Chipping in to the Cluster-Filesystem-Topic (in this case GlusterFS):
In my skydiving-club i've a setup exactly like that:
Two old commodity-PC (DELL's with an i5 and 8GB RAM each, 3 HD's each --> ada0=OS, ada1 and ada2 as Bricks) running FreeBSD as OS and GlusterFS.
The Gluster-Volume is setup as a 2x2 Distributed Replica (Brick1 on S1 replicated with Brick1 on S2 a.s.o.).
Meaning: If a Server goes down, all files are still accessible on the other Server (and i actually really got into that situation! Worked like promoted!)

On a Performance-Note: I didn't notice any grave differences in Performance/Speed for read and write (and i would have noticed that, since the Gluster-Volume is mainly used for Video-Files which on average are about 1.5-2.0GB in Size). At a guess i would say maybe up to 5% for a loss in Perf./Speed.

Lessons learned:
1) Use UFS for the Bricks, since Gluster doesn't play well with ZFS on FreeBSD (even mentioned on the official Gluster-Documenation) --> A sound backup-strategy is still needed (why would we have to discuss something essential like a backup-strategy?)
2) Setting up Samba to export the Gluster-Volume was a PITA, since i initally used the binary packages (pkg install samba), and missed, that the support for GlusterFS is per Default OFF. So i had to use ports for Samba.

ralphbsz · Aug 19, 2021

Jose asked (in a different place): "What is your opinion of HAST"

Answer:

I've never used it, but know how it works. For a small system with a fast network and moderate performance needs, it might work.

It has a few massive costs.
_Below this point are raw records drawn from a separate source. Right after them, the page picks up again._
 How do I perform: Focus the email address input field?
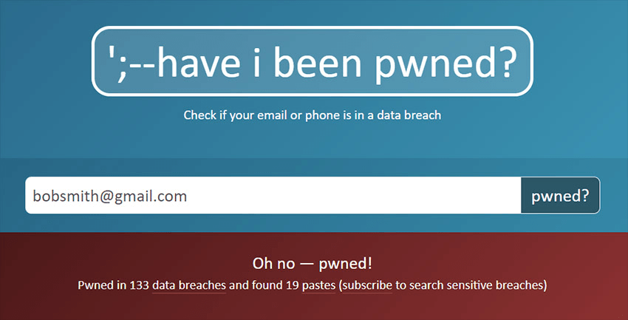[273, 196]
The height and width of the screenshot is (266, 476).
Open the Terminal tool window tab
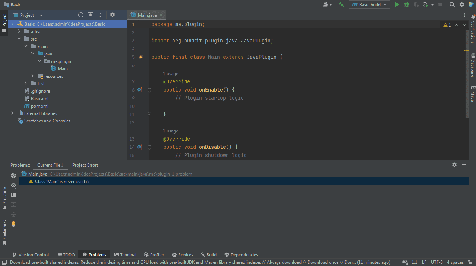pyautogui.click(x=125, y=255)
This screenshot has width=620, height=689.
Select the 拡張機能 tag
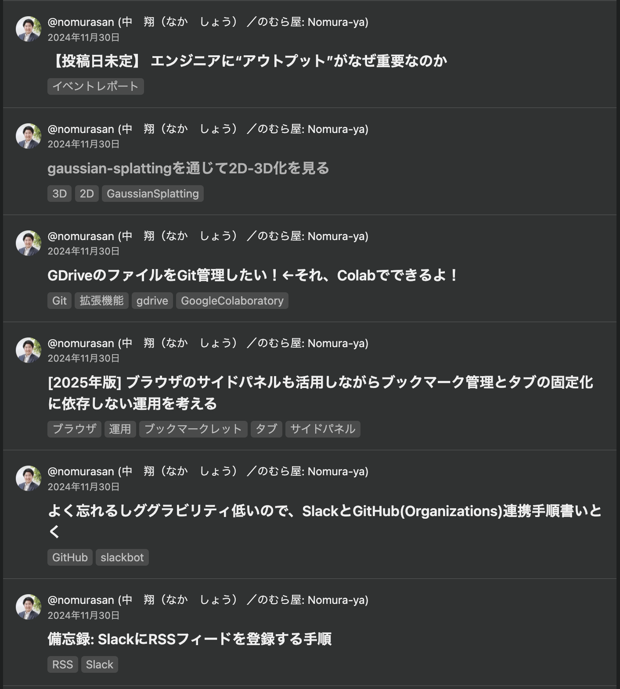(x=101, y=300)
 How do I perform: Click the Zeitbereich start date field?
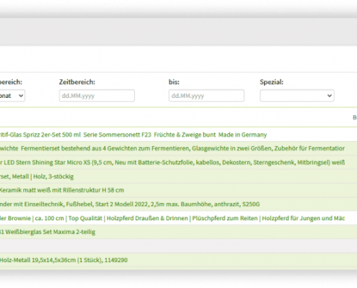97,96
First, it doubles the amount of disk space you need, since it forces RAID-1 on everything. In theory, you can get some of that space usage back, if you are using RAID too (like ZFS). But that assumes that HAST has as good read error handling as ZFS does, including being tied in with the CRC system ... which it doesn't (if ZFS detects a CRC error on copy #1, it needs to read copy #2; HAST doesn't do that). So to protect against silent data corruption you still need some form of RAID on top of it, so you end up with something like RAID51, and at that point your space overhead is annoyingly high.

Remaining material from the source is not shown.